Gorontalo – Sebuah video yang diduga direkam oleh Umar Mootalu dan telah beredar luas, menuai kontroversi. Dalam video tersebut, Umar seolah mengklaim bahwa hanya pasar hewan di Desa Pulubala, Kecamatan Pulubala, Kabupaten Gorontalo, yang dikelolanya, yang memiliki legalitas resmi.
“Jadi mau disampaikan semua para pedagang ini harus mengunjungi pasar hewan yang punya izin dan pasar hewan legal bukan ilegal, begitu. Jadi, diharapkan kepada para pedagang semua harus datang untuk besok,” kata Umar dalam video tersebut, sambil memperlihatkan lokasi pasar hewan di Desa Pulubala, tepatnya berada di depan Kantor Desa Tridarma.
Pernyataan tersebut memicu reaksi dari Aliansi Masyarakat dan Mahasiswa Peduli Daerah (AMMPD). Salah satu aktivis AMMPD, Robin Bilondatu, menyebut klaim Umar menyesatkan dan berpotensi mendiskreditkan pasar hewan lain yang juga memiliki izin operasional.

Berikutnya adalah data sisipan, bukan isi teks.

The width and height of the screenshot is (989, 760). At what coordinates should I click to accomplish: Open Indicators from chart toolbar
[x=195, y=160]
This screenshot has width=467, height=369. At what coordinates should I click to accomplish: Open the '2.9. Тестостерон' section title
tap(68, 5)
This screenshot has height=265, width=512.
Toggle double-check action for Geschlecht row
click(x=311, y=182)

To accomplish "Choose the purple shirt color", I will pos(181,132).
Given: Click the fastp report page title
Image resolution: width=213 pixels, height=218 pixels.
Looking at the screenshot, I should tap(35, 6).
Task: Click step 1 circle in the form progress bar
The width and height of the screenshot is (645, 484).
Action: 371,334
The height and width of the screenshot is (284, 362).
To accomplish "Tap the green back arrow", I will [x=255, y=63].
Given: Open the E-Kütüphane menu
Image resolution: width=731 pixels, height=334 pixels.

“Pernyataan Umar seolah-olah menyampaikan bahwa seluruh pedagang hanya boleh berdagang di pasar yang ia kelola. Ini menyesatkan dan tidak mencerminkan kondisi sebenarnya,” kata Robin kepada wartawan, Rabu (15/05/2025).

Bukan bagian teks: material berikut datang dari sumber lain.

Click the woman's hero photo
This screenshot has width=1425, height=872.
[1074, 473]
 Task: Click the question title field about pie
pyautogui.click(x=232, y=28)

Menurut Robin, pasar hewan sementara yang dikelola oleh Roni Harun di Desa Tridarma, Kecamatan Pulubala, juga memiliki legalitas. Pasar tersebut bahkan telah memperoleh rekomendasi resmi dari Bupati Gorontalo, Sofyan Puhi.

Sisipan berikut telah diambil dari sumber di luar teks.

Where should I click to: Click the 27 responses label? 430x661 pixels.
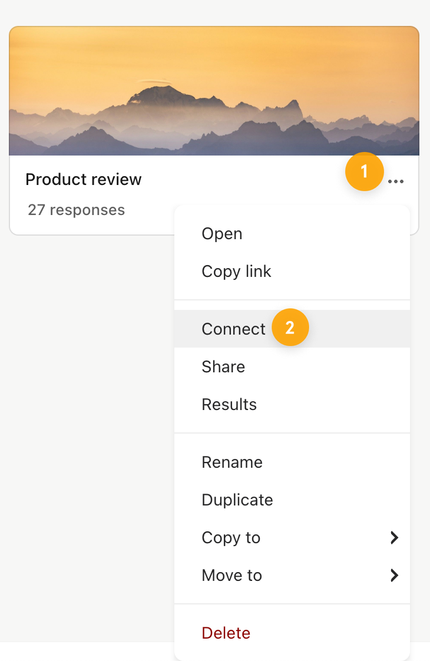pos(77,210)
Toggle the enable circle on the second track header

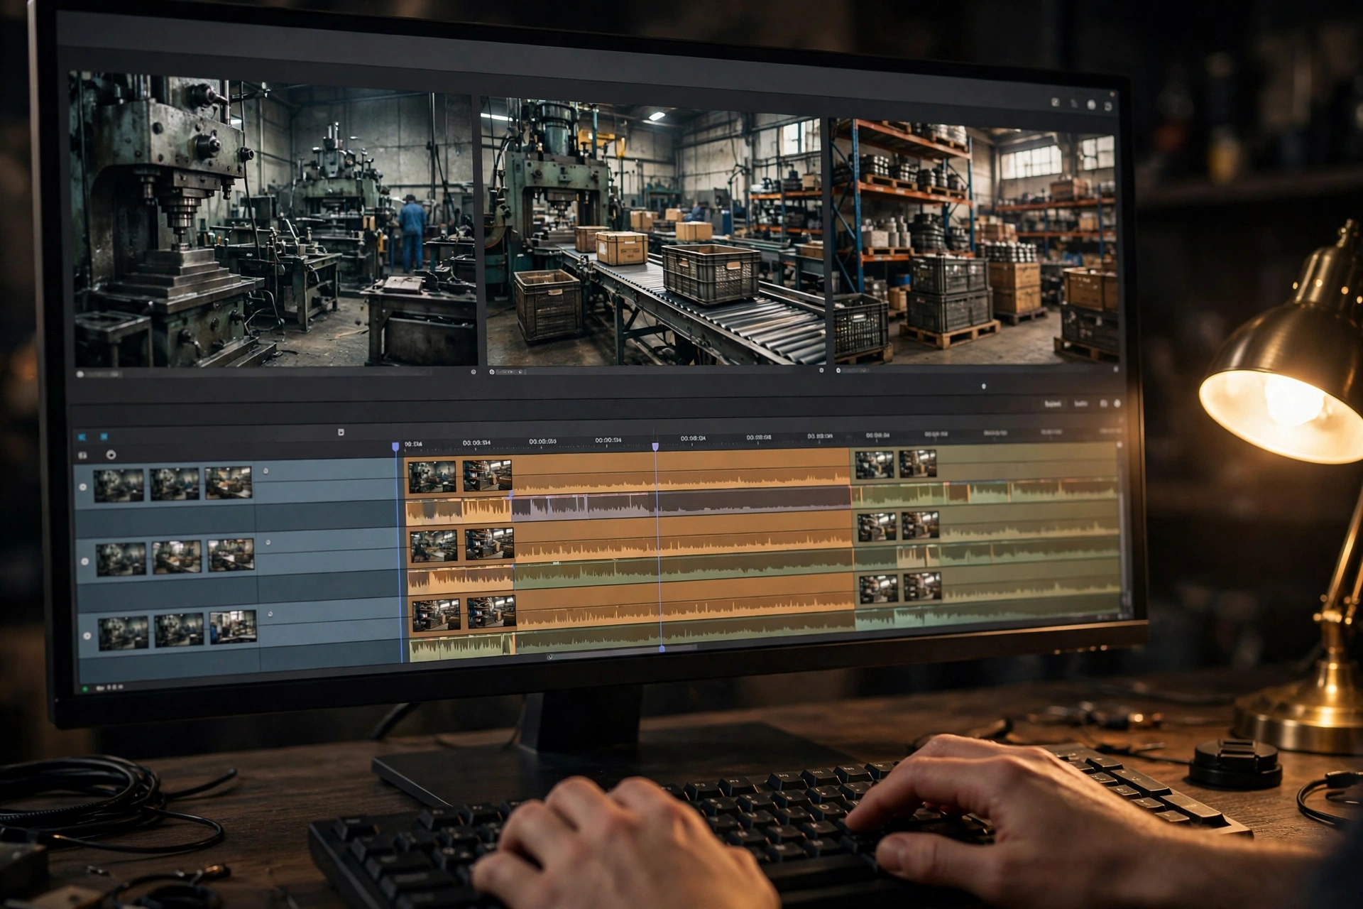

“Umar terkesan mengklaim secara sepihak bahwa hanya pasar yang dia kelola yang legal. Padahal, pasar di Desa Tridarma juga mengantongi izin dan mendapat dukungan pemerintah,” ujarnya.
Robin menegaskan bahwa pengelolaan pasar hewan seharusnya berada di bawah kewenangan pemerintah, bukan individu. Ia juga meminta Umar Mootalu untuk mencabut pernyataannya.
“Negara ini adalah negara hukum. Pengelolaan pasar harus sesuai aturan dan tidak boleh diklaim sepihak,” tegasnya.
Lebih lanjut, Robin mengungkapkan bahwa izin yang dimiliki Umar hanya berlaku untuk titik koordinat tertentu, yang merupakan lokasi pasar umum. Sementara lokasi pasar hewan yang dikelola Umar berada di depan Kantor Desa Tridarma, yang berbeda dari lokasi yang telah diverifikasi oleh dinas terkait.
“Izin tetangga pun hanya berlaku di titik pertama. Kalau memang punya izin untuk lokasi saat ini, silakan tunjukkan,” kata Robin.
Robin juga menyebut bahwa Nomor Induk Berusaha (NIB) yang dimiliki Umar tidak bisa dijadikan satu-satunya acuan legalitas, karena NIB bisa diurus secara online oleh siapa saja. Robin menyatakan bahwa Roni Harun juga memiliki NIB.
“Pemerintah mengeluarkan rekomendasi untuk pasar hewan di Desa Tridarma yang dikelola oleh Roni Harun dengan pertimbangan adanya force majeure akibat kerusakan jembatan Pulubala. Jadi tidak benar jika pasar itu dianggap ilegal,” terang Robin.
Robin pun meminta pemerintah daerah meninjau kembali izin yang dimiliki oleh Umar Mootalu dan mempertimbangkan pencabutan rekomendasi atas pasar hewan yang ia kelola.
“Kami meminta pemerintah daerah meninjau kembali rekom pasar hewan saudara Umar Mootalu, perlu dicabut izinnya,” kuncinya.